Each year 10.9 million people worldwide are diagnosed with cancer and there are 6.7 million deaths from this disease. It is estimated that there are 24.6 million people alive who have received a diagnosis of cancer in the last five years. Although much progress has been achieved concerning therapies in the last decades, surgery, chemotherapies or radiation are not successful in more than 50% of the cases and for those who survive, strong adverse reactions and the risk of reoccurrence of the disease represents a big problem. In this project we copy and enforce a weapon of the immune system against degenerated cells in the form of small cationic peptides that are important components of the innate immune system of all species. Some of these amphipathic peptides exhibit besides antibiotic, antifungal and antiviral also anti-tumor activity. To enhance this natural antitumor properties the membrane-active part of Lactoferrin is taken as a parent peptide and will be further optimized in its activity and selectivity towards selected cancer cell lines. Although the exact killing mechanism on cancer cells is not understood, it is supposed that peptide-lipid interactions leading to membrane disruption are responsible for rapid killing by peptides, hindering the development of resistance which can occur with conventional chemotherapeutic drugs. Another big advantage is the strong selectivity for cancerous cells (over healthy cells). This is provided by the interaction of the cationic peptides with cancer cells that expose the negatively charged phospholipid phosphatidylserine (PS) in the outer leaflet of their plasma membranes which in healthy cells only comprise neutral lipids. Peptide optimization in respect of distribution of charges and hydrophobicity will be achieved by structure-activity relationship studies on model membranes followed by efficacy studies on cell cultures of cancer cells of diverse selected cancer types carrying the PS marker. The aim of the project is to develop novel highly potent agents against cancer cells acting rapidly by membrane lysis without any adverse reactions or formation of resistance.

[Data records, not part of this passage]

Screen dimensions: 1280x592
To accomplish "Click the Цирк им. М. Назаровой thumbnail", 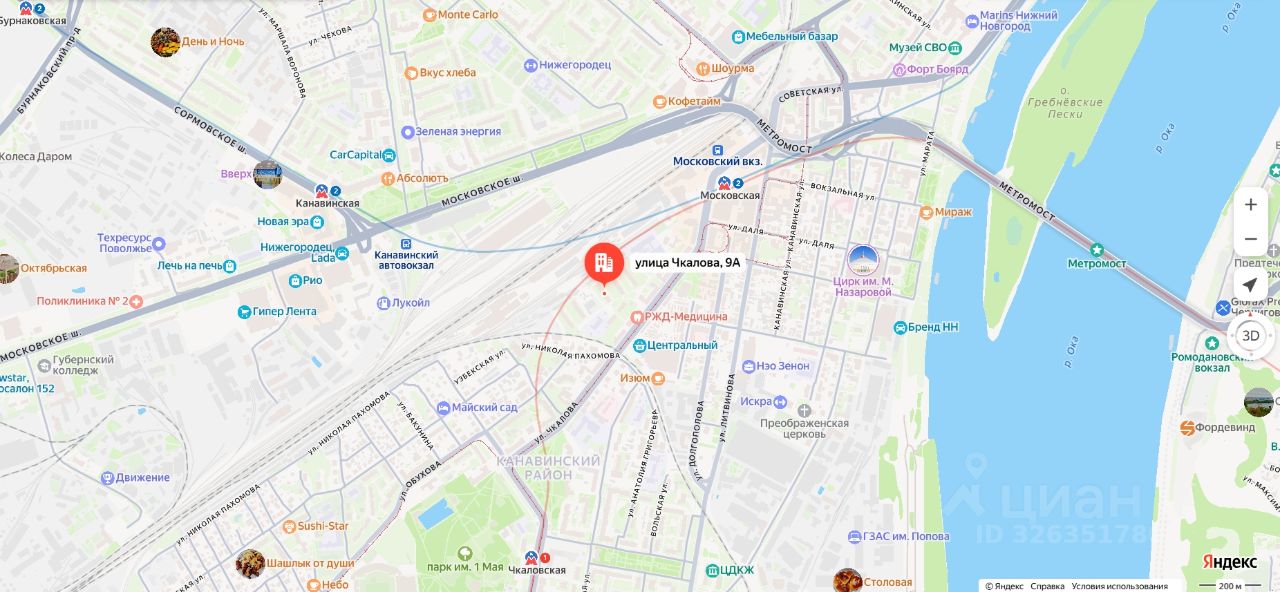I will pyautogui.click(x=862, y=260).
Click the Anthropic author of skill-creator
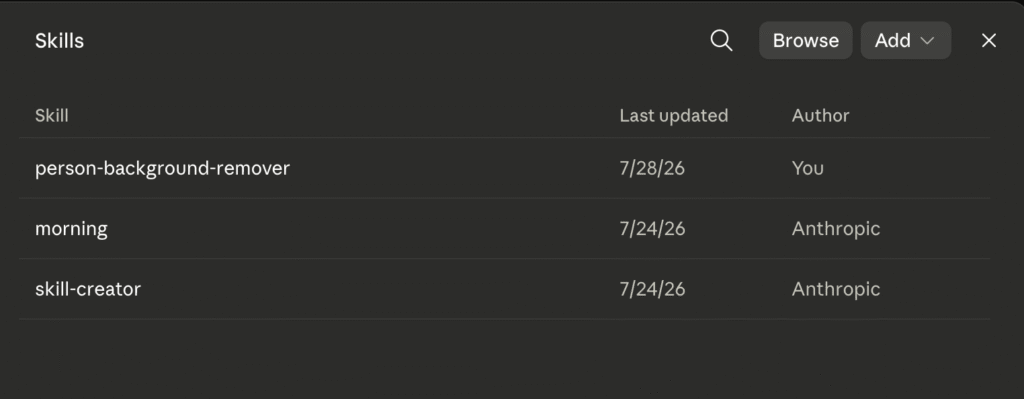The width and height of the screenshot is (1024, 399). 835,289
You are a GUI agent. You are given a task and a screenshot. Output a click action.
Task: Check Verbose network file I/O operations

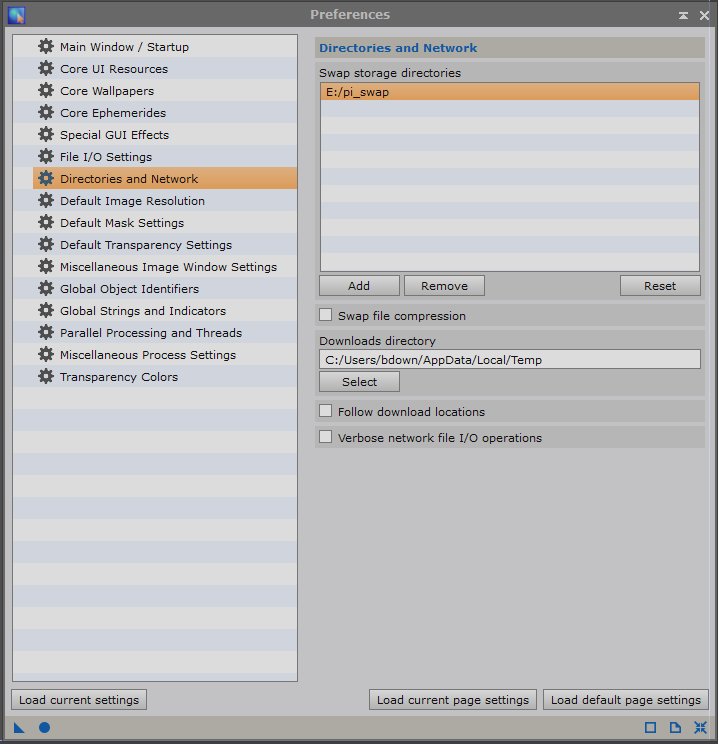(x=326, y=437)
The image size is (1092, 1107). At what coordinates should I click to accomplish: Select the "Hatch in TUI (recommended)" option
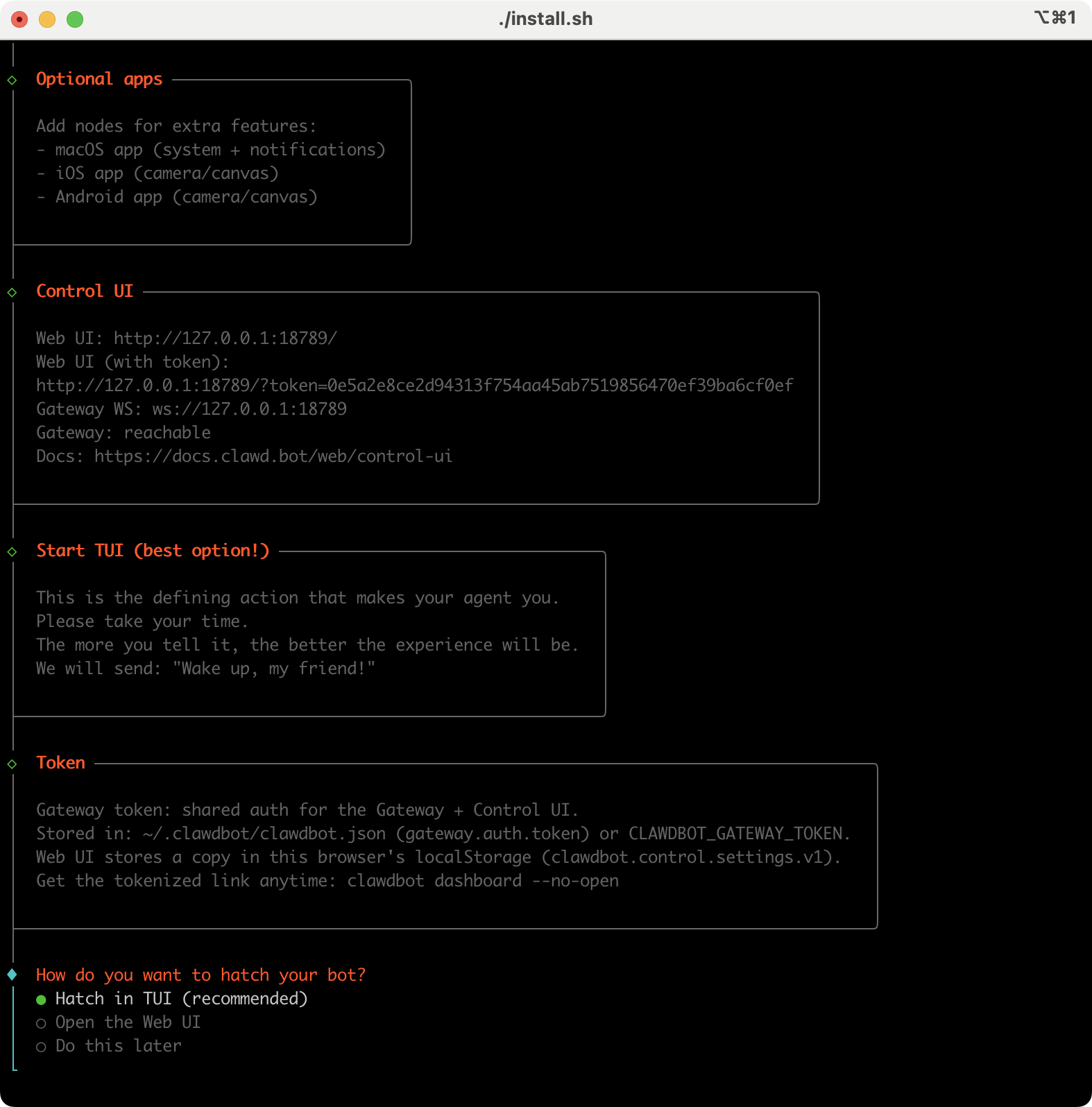point(180,999)
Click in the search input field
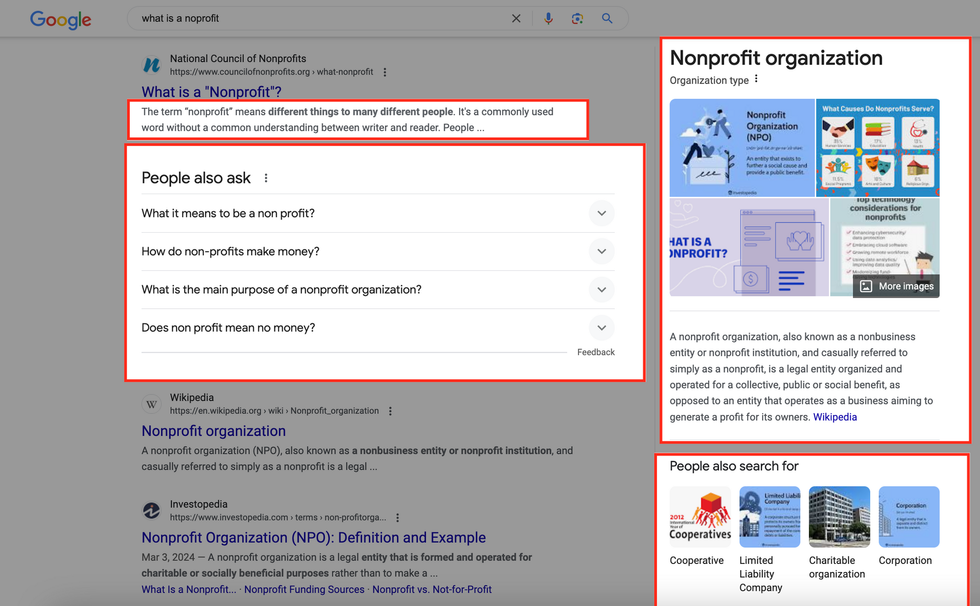 [x=320, y=18]
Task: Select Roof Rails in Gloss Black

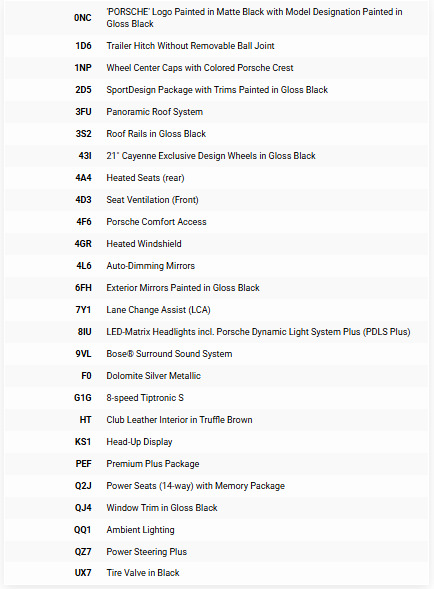Action: click(x=156, y=134)
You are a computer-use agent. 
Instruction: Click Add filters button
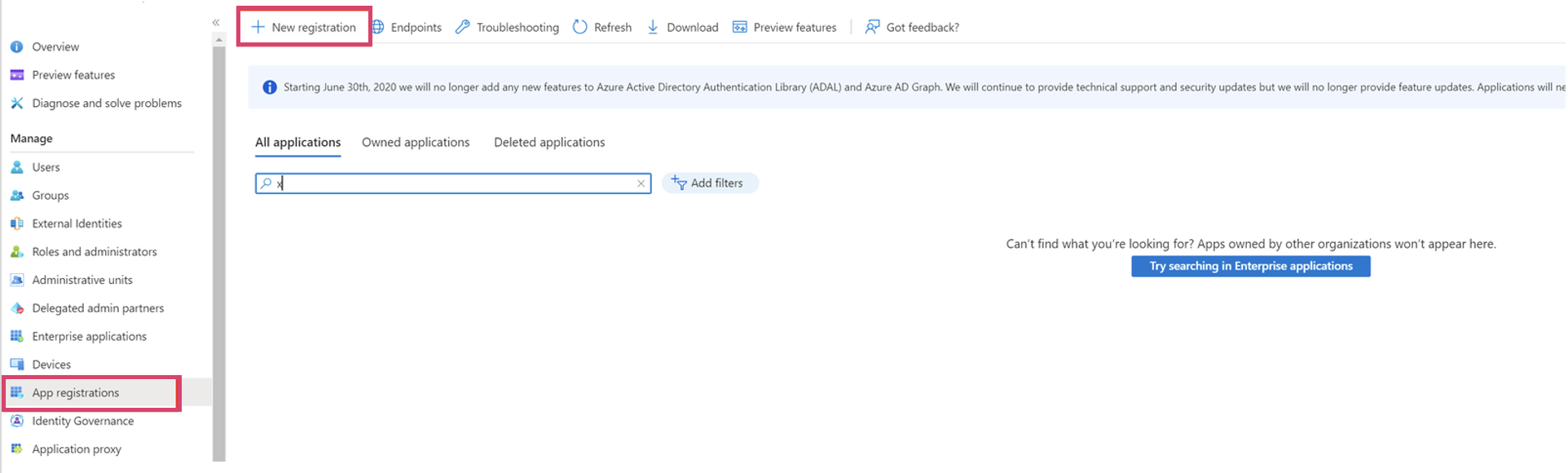pos(709,183)
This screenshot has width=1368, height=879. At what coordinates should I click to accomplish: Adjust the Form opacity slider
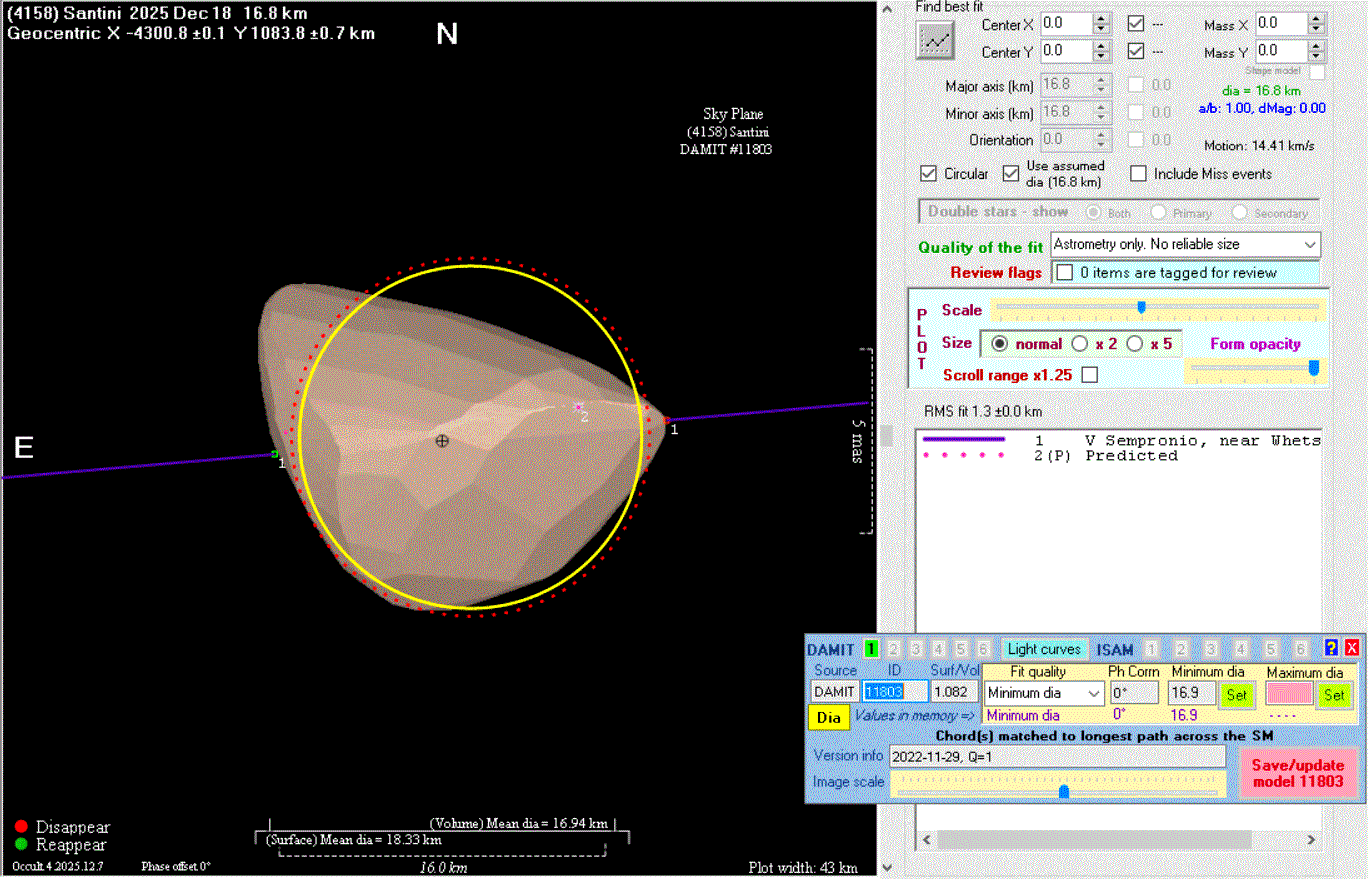[x=1313, y=369]
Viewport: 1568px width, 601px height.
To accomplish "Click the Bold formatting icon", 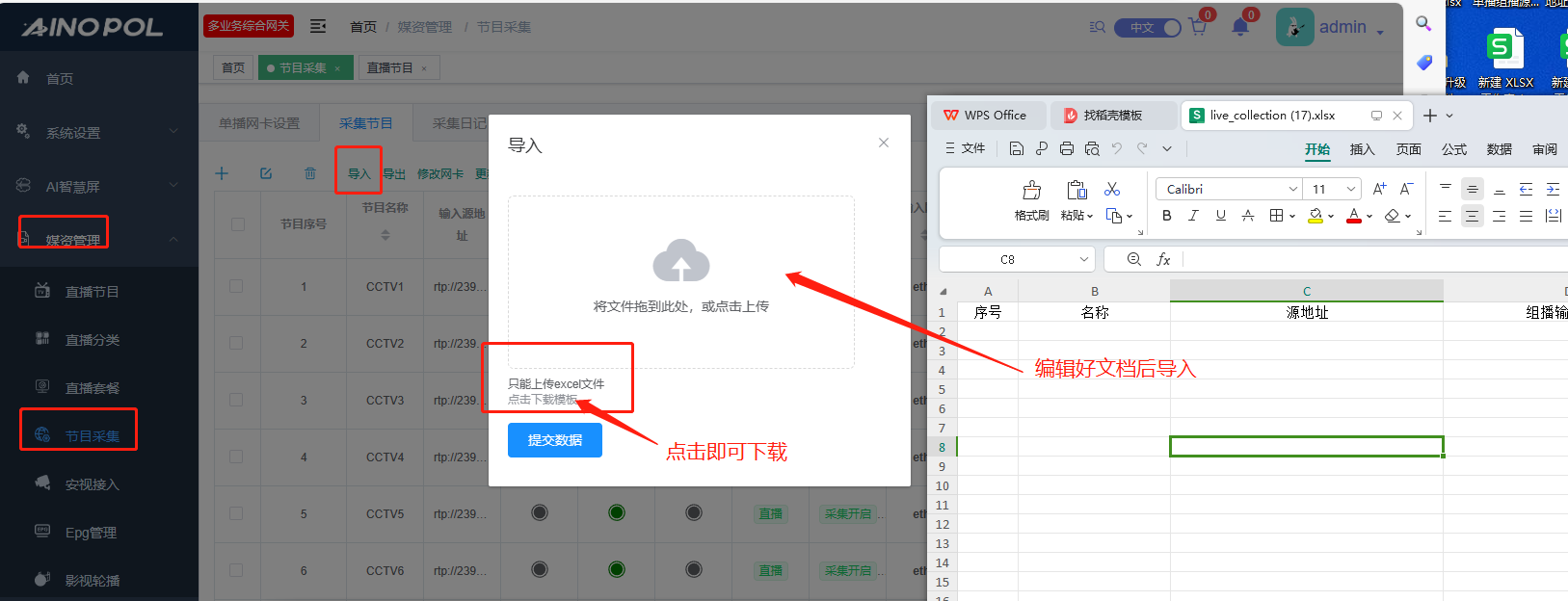I will point(1167,216).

In the 21st century cancer is still a major problem and accounts for 13% of all deaths worldwide. Regarding therapy, much progress has been achieved but cancer is still not curative in more than 50% of the cases. Major problems of therapy are reoccurrence, (multi-) drug resistance, metastases and severe side effects due to inadequate specificity. A new strategy applied within this FWF-project uses host defense peptides like human lactoferricin (hLFcin) and derivatives thereof to specifically target the cancer cell membrane. Host defense peptides which are part of the innate immune system of many diverse species mostly comprise short stretches of amino acids and are cationic and amphipathic. These peptides target the negatively charged phospholipid phosphatidylserine (PS) which is only exposed in the outer leaflet of the cell membrane during malignant transformation, whereas the outer leaflet of the healthy cell membrane comprises the neutral phospholipids phosphatidylcholine (PC) and sphingomyelin (SM). In this study we could prove PS exposure of cancer cells of various cancer types of primary as well as of metastatic lesions, of cancer cell lines as well as of primary cancer cells. Furthermore we demonstrated that PS exposure correlates with stage of malignity. Our findings demonstrate that PS could serve as a uniform marker for cancer cells and as potent target for anticancer peptides. Therefore we tested several hLFcin derivatives, differing in content and length of primary sequence, number of positive charges, hydrophobicity and consequently secondary structure and efficacy, for their toxicity against cancer cells and their interaction with exposed PS. In vitro data nicely correlated with the model studies in which cancer cells are mimicked by PS- and non-cancer cells by PC-liposomes. Biophysical investigations proved that PS is the target for the studied active and cancer selective peptides. In vitro studies revealed different modes of action of the peptides. Some peptides reached their highest activity already after several minutes indicating cell death through membrane lysis, whereas others needed prolonged incubation times up to several hours supporting the idea of a killing mechanism through apoptosis. Interestingly, peptides performing a slow killing seem to be more specific than those who kill through lysis of the cell membrane. Additionally, secondary structure seems to play an important role for the cancer specificity.